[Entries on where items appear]

- - - -

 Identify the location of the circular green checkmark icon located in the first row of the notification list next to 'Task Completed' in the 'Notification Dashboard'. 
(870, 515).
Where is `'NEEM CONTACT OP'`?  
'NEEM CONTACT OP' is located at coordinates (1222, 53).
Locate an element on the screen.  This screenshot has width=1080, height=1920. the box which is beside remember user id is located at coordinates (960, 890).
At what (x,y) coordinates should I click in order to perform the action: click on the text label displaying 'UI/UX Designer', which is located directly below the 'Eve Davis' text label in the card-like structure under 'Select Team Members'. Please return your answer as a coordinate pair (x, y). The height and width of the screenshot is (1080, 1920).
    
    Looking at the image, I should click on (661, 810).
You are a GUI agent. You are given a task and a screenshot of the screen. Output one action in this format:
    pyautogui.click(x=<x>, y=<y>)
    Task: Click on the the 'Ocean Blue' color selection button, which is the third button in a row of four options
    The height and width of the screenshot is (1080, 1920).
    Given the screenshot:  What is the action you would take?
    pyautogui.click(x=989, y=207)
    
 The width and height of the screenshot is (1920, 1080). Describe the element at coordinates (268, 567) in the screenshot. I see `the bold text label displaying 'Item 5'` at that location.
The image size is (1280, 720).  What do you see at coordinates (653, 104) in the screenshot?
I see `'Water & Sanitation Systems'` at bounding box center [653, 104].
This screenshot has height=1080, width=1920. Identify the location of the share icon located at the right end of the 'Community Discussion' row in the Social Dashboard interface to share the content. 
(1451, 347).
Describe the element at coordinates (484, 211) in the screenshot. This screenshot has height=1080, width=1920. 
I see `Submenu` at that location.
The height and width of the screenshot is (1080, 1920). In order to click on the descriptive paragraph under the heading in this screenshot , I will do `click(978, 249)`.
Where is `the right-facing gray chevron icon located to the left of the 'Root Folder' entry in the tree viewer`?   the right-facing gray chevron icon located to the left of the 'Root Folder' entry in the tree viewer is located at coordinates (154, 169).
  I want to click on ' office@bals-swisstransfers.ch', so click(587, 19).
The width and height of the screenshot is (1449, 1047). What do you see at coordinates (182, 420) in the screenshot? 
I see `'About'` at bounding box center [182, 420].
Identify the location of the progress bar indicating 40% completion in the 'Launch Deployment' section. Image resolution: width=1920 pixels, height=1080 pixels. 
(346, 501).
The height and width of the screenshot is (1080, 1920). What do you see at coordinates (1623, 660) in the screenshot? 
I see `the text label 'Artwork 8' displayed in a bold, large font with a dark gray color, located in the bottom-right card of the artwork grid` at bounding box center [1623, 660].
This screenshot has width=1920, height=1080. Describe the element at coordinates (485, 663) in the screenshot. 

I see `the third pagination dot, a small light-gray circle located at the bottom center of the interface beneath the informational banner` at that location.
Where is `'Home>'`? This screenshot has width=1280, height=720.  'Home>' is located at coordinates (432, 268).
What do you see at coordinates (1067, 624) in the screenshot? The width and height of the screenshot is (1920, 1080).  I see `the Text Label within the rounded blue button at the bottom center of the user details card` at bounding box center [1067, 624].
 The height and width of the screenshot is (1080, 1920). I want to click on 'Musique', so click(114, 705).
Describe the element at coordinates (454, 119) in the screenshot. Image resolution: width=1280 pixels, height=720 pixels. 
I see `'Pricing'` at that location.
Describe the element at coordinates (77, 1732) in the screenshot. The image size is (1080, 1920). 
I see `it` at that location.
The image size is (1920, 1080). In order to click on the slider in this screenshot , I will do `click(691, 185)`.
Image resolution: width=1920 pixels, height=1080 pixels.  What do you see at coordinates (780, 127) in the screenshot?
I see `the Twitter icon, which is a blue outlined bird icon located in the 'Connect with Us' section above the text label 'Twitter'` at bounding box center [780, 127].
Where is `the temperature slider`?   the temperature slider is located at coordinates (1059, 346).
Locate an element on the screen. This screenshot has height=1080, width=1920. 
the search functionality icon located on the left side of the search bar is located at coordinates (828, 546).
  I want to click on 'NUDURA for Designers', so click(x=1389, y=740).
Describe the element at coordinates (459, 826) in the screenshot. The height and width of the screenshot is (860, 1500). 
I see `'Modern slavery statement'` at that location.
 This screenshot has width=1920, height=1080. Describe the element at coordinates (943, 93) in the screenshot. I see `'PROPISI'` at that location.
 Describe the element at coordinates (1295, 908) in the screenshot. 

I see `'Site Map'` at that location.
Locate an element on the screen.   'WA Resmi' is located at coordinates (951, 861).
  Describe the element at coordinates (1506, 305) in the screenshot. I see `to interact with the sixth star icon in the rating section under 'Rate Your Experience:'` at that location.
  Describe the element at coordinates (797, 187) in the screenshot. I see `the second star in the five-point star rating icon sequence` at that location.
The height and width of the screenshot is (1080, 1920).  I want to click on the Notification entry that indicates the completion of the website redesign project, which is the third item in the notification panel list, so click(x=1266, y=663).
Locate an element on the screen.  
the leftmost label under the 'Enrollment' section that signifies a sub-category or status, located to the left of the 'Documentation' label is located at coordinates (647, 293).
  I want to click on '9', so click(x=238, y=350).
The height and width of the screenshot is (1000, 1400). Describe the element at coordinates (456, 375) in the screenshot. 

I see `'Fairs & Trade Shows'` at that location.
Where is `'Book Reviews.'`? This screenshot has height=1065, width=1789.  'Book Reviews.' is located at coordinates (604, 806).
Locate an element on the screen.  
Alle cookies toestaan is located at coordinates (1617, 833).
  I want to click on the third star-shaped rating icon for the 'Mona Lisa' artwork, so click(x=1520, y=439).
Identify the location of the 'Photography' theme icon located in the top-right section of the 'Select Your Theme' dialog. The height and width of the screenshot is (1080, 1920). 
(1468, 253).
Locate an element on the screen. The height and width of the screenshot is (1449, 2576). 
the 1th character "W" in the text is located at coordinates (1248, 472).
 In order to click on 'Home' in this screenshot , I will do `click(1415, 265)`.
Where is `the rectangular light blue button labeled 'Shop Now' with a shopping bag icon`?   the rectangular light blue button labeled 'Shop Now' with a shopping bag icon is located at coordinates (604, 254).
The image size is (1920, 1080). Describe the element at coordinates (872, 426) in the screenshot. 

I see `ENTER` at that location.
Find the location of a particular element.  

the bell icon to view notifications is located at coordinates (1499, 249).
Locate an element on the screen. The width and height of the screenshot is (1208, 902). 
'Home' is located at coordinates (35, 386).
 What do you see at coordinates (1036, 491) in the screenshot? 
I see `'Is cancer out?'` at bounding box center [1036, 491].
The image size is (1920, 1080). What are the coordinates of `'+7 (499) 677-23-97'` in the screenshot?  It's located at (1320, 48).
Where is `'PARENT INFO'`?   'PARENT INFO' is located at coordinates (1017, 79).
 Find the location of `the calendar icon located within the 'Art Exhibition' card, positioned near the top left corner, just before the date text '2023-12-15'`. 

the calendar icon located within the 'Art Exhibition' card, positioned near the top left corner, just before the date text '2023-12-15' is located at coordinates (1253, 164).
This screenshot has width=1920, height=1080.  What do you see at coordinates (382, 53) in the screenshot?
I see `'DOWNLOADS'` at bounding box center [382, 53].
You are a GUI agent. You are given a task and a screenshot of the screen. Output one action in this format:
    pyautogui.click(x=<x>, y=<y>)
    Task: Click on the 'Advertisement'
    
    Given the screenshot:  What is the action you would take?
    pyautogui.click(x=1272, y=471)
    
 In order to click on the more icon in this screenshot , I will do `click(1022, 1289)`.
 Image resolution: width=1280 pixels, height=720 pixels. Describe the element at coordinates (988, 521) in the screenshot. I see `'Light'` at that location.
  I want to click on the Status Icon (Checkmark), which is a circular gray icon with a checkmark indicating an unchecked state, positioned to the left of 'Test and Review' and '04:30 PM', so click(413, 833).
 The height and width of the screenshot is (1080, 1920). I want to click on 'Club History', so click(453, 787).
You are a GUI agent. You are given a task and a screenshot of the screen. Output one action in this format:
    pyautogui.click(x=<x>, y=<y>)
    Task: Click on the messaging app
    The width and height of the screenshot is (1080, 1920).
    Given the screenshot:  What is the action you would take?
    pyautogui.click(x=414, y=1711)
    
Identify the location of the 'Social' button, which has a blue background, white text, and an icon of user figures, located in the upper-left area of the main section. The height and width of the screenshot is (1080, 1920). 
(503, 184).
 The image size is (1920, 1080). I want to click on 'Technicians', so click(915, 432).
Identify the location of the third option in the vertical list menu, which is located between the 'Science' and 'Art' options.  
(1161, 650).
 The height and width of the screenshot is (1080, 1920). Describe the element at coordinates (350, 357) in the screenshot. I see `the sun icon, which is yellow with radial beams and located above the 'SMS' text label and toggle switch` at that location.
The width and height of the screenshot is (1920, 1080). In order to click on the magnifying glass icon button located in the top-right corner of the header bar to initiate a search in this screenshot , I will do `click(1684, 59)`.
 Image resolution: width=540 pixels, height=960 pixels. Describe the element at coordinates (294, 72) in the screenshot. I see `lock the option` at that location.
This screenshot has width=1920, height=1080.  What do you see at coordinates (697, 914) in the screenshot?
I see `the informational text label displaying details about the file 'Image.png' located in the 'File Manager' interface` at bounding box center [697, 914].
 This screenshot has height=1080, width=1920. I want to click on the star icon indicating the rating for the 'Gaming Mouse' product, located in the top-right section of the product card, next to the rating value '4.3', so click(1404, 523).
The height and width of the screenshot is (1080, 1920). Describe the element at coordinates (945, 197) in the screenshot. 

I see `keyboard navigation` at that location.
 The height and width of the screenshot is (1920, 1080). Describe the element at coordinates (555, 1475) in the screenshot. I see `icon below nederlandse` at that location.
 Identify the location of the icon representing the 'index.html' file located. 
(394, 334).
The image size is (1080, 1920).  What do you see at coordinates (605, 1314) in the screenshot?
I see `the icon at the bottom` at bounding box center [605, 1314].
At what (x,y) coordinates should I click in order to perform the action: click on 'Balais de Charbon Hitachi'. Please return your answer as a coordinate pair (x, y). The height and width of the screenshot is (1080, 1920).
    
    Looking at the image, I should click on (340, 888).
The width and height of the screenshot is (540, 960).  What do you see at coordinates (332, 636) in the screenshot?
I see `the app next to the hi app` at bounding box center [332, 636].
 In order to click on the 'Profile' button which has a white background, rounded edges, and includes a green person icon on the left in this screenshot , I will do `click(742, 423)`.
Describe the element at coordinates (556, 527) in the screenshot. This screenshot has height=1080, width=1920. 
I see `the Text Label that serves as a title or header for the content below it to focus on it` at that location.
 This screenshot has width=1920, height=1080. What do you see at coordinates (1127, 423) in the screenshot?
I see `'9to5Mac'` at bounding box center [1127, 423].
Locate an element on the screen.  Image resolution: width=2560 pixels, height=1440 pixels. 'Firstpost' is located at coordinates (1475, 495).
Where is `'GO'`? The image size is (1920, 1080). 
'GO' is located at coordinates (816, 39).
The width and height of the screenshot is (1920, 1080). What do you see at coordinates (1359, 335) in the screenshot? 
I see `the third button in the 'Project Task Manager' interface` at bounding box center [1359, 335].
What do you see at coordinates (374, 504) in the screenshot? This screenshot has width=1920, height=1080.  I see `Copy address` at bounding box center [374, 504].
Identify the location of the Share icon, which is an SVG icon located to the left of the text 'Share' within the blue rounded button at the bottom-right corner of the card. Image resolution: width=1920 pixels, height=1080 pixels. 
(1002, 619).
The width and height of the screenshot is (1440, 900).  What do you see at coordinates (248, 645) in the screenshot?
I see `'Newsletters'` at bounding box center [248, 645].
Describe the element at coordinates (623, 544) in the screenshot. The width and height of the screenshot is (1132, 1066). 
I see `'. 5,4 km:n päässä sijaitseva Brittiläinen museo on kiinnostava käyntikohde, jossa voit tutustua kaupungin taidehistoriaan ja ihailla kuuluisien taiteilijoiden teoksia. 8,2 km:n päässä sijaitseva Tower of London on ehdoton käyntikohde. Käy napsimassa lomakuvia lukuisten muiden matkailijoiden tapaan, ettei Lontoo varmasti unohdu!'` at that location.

- - - -

- Task prompt: Reproduce the entries verbatim, starting at the line containing "coordinates (604, 806)." and ending at the line containing "the bell icon", with both of those lines included.

- Solution for this task:
Where is `'Book Reviews.'`? This screenshot has height=1065, width=1789.  'Book Reviews.' is located at coordinates (604, 806).
Locate an element on the screen.  
Alle cookies toestaan is located at coordinates (1617, 833).
  I want to click on the third star-shaped rating icon for the 'Mona Lisa' artwork, so click(x=1520, y=439).
Identify the location of the 'Photography' theme icon located in the top-right section of the 'Select Your Theme' dialog. The height and width of the screenshot is (1080, 1920). 
(1468, 253).
Locate an element on the screen. The height and width of the screenshot is (1449, 2576). 
the 1th character "W" in the text is located at coordinates (1248, 472).
 In order to click on 'Home' in this screenshot , I will do `click(1415, 265)`.
Where is `the rectangular light blue button labeled 'Shop Now' with a shopping bag icon`?   the rectangular light blue button labeled 'Shop Now' with a shopping bag icon is located at coordinates (604, 254).
The image size is (1920, 1080). Describe the element at coordinates (872, 426) in the screenshot. 

I see `ENTER` at that location.
Find the location of a particular element.  

the bell icon to view notifications is located at coordinates (1499, 249).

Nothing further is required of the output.